Task goal :: Below are the entries; transcribe them exactly and drop every picture.

Record set ::
-------
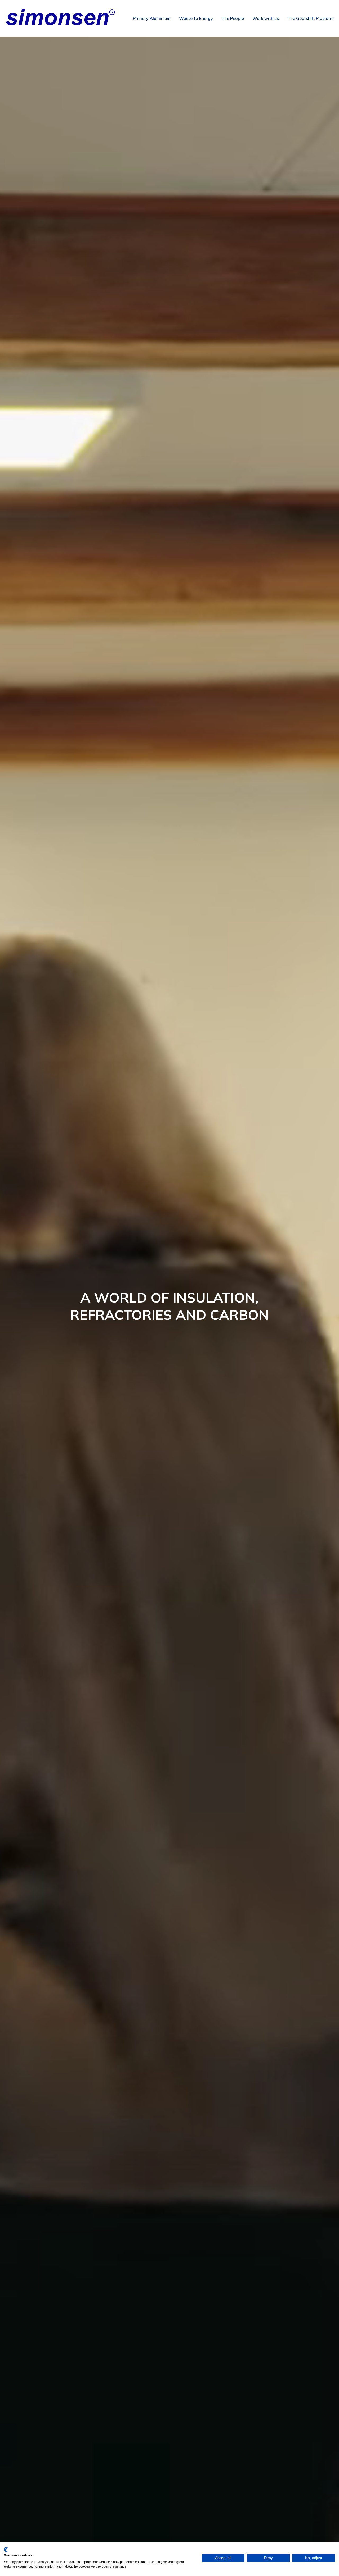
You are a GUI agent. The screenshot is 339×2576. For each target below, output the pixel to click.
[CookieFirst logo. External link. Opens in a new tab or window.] (6, 2549)
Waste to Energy (196, 18)
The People (232, 18)
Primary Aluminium (152, 18)
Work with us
-------
Answer area ::
You are a GUI agent. The screenshot is 339×2576. For each target below, output the pixel to click.
[CookieFirst logo. External link. Opens in a new tab or window.] (6, 2549)
Waste to Energy (196, 18)
The People (232, 18)
Primary Aluminium (152, 18)
Work with us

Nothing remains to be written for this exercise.